# Where should I save my API key and secret

API keys and secrets are sensitive pieces of information that allow access to your exchange account, albeit with limited permissions. Therefore, it's crucial to store them securely. Here are some recommendations on where and how to save your API key and secret:

***

## 1. 🗂️ **Secure Digital Storage**

You can save your API keys in a secure digital note-taking app that has strong encryption, such as **LastPass** or **1Password**. These tools also offer **password-protected notes** where you can store sensitive information.
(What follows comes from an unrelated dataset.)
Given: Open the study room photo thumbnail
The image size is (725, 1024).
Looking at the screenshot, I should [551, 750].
## 2. 📄 **Offline Storage**

Another option is to store your API keys offline. You can **write them down** on a piece of paper and store it in a secure location. Remember, this paper should be kept safe from both physical damage and unauthorized access.

## 3. 🔐 **Encrypted Files**

You could also store the keys in an **encrypted file** on your computer. There are several tools available that can encrypt files, such as **VeraCrypt**.
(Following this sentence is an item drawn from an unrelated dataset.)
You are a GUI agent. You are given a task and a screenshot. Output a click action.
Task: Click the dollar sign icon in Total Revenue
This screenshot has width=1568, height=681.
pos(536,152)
## 4. 💾 **Hardware Security Modules (HSMs)**

These are physical devices that safeguard and manage digital keys and can provide cryptoprocessing. These are usually used in **enterprise settings**.

***

**Important:** Remember, **do not** share your API keys and secrets with anyone you do not trust completely. Even with limited permissions, they could still potentially cause harm if they fell into the wrong hands.

Always use strong, unique passwords for your accounts and **enable two-factor authentication** whenever possible.